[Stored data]
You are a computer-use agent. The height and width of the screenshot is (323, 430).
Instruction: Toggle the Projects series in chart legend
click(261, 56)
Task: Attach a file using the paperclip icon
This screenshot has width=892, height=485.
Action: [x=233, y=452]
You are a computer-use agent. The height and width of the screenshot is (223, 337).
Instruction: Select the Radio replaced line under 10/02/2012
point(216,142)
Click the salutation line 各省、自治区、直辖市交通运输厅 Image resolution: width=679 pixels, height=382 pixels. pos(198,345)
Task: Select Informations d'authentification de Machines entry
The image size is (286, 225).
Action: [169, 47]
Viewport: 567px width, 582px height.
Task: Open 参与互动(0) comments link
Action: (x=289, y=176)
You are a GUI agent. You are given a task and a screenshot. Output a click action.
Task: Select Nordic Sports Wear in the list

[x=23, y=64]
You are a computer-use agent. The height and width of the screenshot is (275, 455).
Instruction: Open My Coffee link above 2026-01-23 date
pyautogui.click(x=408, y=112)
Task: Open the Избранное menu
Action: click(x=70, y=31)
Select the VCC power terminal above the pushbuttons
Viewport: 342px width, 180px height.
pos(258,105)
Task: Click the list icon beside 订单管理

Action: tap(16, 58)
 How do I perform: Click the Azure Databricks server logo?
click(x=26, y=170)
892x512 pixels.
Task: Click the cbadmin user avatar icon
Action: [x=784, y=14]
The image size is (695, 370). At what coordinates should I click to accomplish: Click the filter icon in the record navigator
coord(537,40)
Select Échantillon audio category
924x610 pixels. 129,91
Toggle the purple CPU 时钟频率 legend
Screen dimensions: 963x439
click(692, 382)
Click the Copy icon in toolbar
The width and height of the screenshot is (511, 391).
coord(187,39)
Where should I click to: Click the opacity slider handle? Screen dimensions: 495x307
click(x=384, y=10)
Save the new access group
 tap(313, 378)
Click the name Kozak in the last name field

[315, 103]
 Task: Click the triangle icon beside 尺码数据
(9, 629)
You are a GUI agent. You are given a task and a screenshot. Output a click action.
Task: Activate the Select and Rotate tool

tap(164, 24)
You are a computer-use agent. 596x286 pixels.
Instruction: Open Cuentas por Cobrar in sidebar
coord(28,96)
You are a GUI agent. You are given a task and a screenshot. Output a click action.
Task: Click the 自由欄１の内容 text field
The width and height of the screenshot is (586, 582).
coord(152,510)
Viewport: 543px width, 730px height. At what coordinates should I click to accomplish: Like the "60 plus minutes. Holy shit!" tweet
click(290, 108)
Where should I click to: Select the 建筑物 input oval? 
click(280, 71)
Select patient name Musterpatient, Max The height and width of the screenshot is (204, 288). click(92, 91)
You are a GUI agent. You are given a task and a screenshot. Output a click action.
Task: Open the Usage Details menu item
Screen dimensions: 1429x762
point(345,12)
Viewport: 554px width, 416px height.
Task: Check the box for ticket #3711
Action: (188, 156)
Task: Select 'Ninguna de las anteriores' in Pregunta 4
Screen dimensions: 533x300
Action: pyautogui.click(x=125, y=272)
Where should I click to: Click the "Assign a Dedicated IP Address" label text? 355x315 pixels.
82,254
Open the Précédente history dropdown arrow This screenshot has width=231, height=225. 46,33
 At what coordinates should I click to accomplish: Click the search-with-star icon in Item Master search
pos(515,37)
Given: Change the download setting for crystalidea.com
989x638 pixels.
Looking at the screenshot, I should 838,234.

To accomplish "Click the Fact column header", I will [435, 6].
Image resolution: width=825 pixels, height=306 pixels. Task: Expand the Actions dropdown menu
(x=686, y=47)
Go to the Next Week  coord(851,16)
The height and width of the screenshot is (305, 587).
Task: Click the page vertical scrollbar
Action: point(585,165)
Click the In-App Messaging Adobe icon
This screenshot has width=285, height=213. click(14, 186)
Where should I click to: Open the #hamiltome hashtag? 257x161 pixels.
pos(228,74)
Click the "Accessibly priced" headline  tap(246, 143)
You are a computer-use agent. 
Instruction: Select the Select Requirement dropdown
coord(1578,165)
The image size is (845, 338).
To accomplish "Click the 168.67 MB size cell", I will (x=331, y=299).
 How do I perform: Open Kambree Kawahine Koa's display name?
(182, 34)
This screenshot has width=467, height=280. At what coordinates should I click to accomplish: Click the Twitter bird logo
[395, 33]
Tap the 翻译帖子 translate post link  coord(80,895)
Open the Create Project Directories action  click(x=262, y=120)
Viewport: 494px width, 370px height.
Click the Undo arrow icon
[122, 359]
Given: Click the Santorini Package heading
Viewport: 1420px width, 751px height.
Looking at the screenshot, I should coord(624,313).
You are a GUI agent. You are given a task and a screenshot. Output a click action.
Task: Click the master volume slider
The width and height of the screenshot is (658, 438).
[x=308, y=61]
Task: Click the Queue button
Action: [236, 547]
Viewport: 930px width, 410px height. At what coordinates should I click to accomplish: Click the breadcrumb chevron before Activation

**AIM OF THE EXERCISE**
Of the lines above, extract only those from the line with "Screen dimensions: 533x300" to the line with "Given: Change the", both included, exactly as written.

**EXERCISE RESULT**
Screen dimensions: 533x300
Action: pyautogui.click(x=125, y=272)
Where should I click to: Click the "Assign a Dedicated IP Address" label text? 355x315 pixels.
82,254
Open the Précédente history dropdown arrow This screenshot has width=231, height=225. 46,33
 At what coordinates should I click to accomplish: Click the search-with-star icon in Item Master search
pos(515,37)
Given: Change the download setting for crystalidea.com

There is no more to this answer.